Le coût moyen d'un logement, toutes catégories confondues, est désormais de 2 384 $ par mois en Colombie-Britannique. À l'échelle municipale, c'est North Vancouver qui détient le loyer moyen le plus élevé du pays à 3 039 $ mensuels, suivie par Vancouver à 2 686 $.
Variations selon le type de logement
Les loyers des appartements et des condos destinés à la location à Vancouver affichent une baisse comparable : 2 677 $ en moyenne, soit une diminution annuelle de 4,5 %. Le rapport souligne que ce niveau reste nettement inférieur au pic atteint en août 2023, où les loyers étaient près de 20 % plus élevés pour ce segment.
- Province — loyer moyen : 2 384 $
- North Vancouver — loyer moyen : 3 039 $
- Vancouver — loyer moyen : 2 686 $
- Appartements/condos locatifs à Vancouver — loyer moyen : 2 677 $
Ce que disent les acteurs politiques et économiques
La ministre provinciale du Logement a attribué une partie de ce recul aux mesures adoptées par son gouvernement, citant des actions pour décourager la spéculation, lutter contre les propriétés vacantes et réguler les locations de courte durée, ainsi que l'ouverture à davantage de densité et des investissements dans le logement non lucratif.
« Cela montre que de bonnes politiques peuvent faire la différence », a déclaré la ministre Christine Boyle.
Elle a aussi rappelé l'existence d'efforts pour développer des coopératives et des logements hors marché, tout en reconnaissant que « les loyers demeurent élevés et nous avons encore beaucoup de travail à faire » et que « il faut que chacun fasse sa part ».
Du côté des économistes, le rapport suscite des lectures nuancées. Brendon Ogmundson, économiste en chef de l'Association immobilière de la Colombie-Britannique, tempère l'impact exclusif des politiques publiques sur la baisse des loyers, indiquant que plusieurs facteurs interviennent simultanément sur l'évolution des loyers demandés.

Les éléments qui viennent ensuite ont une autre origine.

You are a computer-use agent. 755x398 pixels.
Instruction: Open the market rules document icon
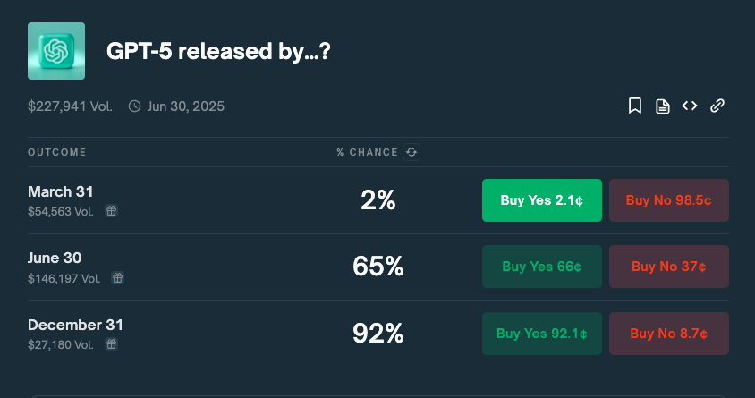(663, 106)
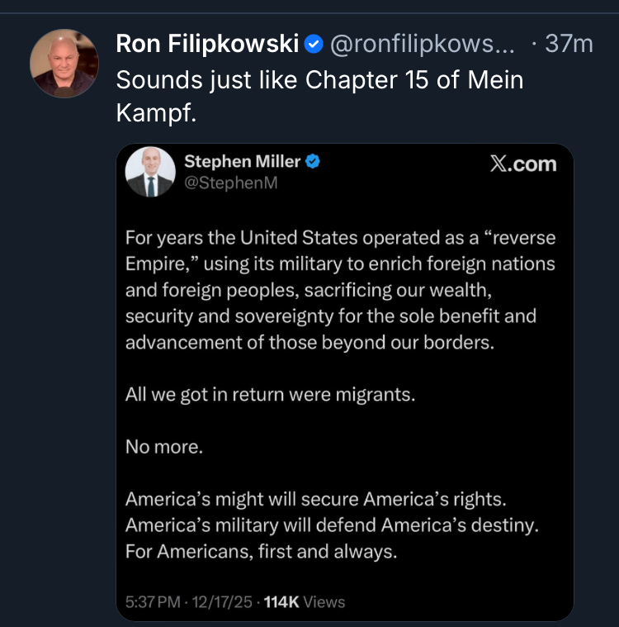Click the Stephen Miller display name

[242, 161]
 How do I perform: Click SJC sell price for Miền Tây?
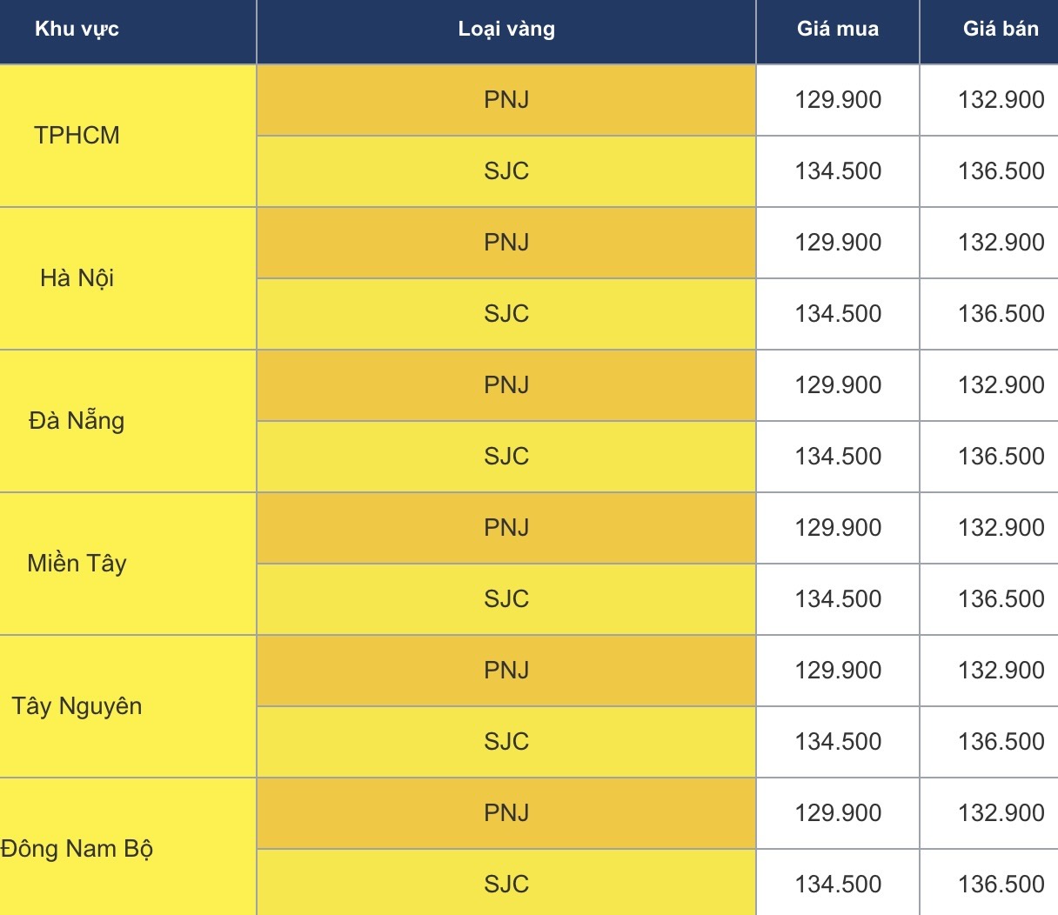point(1001,599)
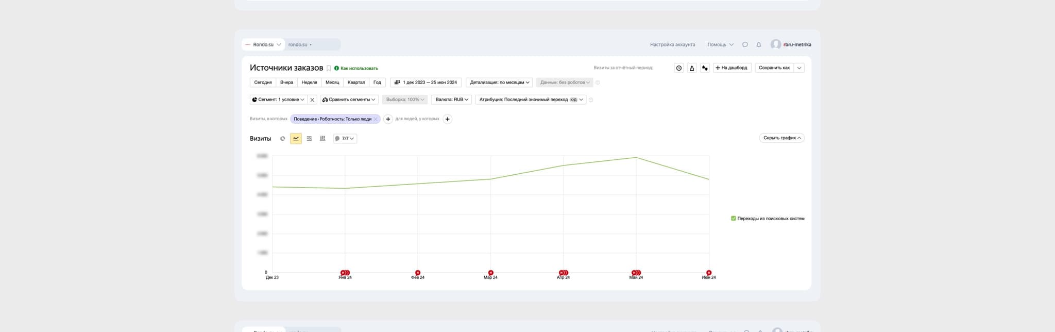
Task: Switch to the stacked areas chart icon
Action: pos(309,139)
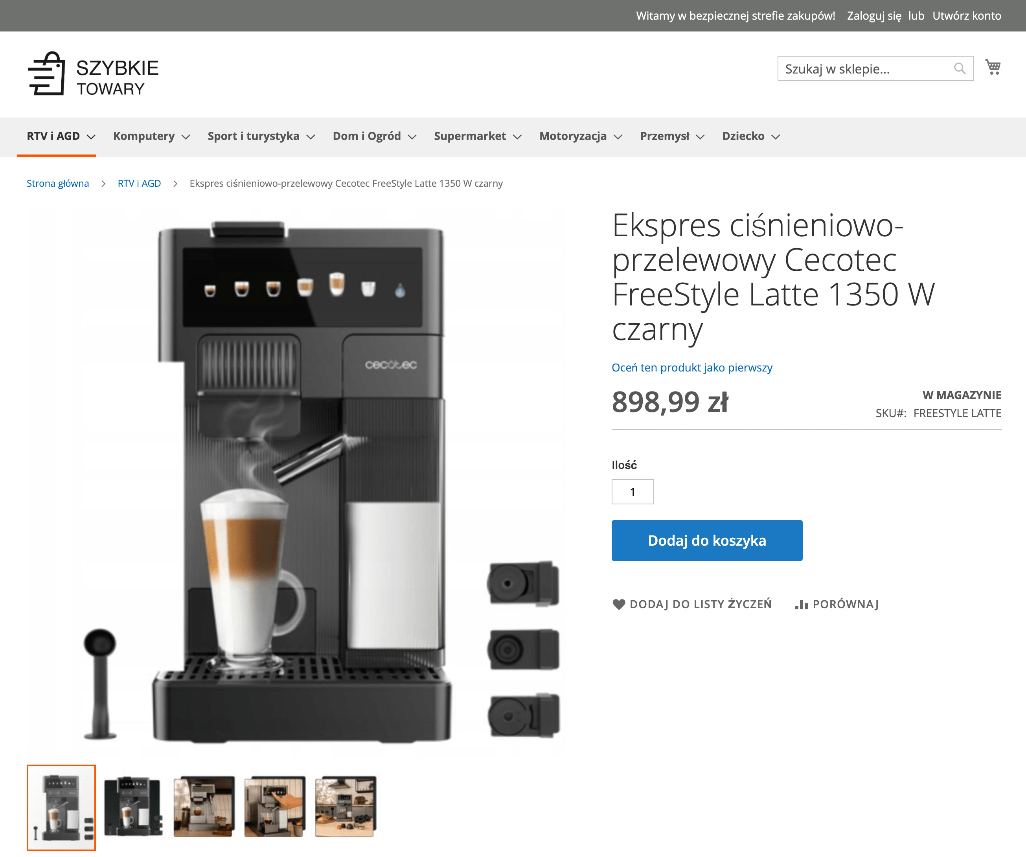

Le signal conjoncturel — recul après des niveaux records — coexiste avec une structure de marché qui maintient des prix élevés dans les zones métropolitaines.
Conséquences et perspectives
Concrètement, pour un ménage locataire, la baisse moyenne de 4,5 % se traduit par quelques dizaines à quelques centaines de dollars d'économies par mois selon la ville et le type de logement. Mais à 3 039 $ à North Vancouver ou près de 2 700 $ à Vancouver, le reste-à-vivre après loyers reste contraignant pour de nombreuses familles et travailleurs urbains.
Le rapport montre aussi que les politiques d'offre (densification, constructions hors marché) et les mesures ciblées (contre la vacance ou les locations touristiques) peuvent peser sur la formation des loyers, sans toutefois garantir un retour rapide à des niveaux abordables. Les marchés locatifs urbains, soutenus par des niveaux de demande et des contraintes foncières, resteront sensibles à l'évolution des taux d'intérêt, à la dynamique migratoire et à la disponibilité de nouveaux logements.
| Indicateur | Valeur |
|---|---|
| Baisse annuelle des loyers (Col.-B.) | 4,5 % |
| Loyer moyen provincial | 2 384 $ |
| North Vancouver | 3 039 $ |
| Vancouver (moyenne) | 2 686 $ |
La lecture nationale — et pour les investisseurs ou décideurs internationaux — est double : la baisse constitue un signe d'assouplissement après des records récents, mais la Colombie-Britannique demeure un marché coûteux, où les tensions structurelles exigent des réponses de long terme plutôt que des mesures ponctuelles.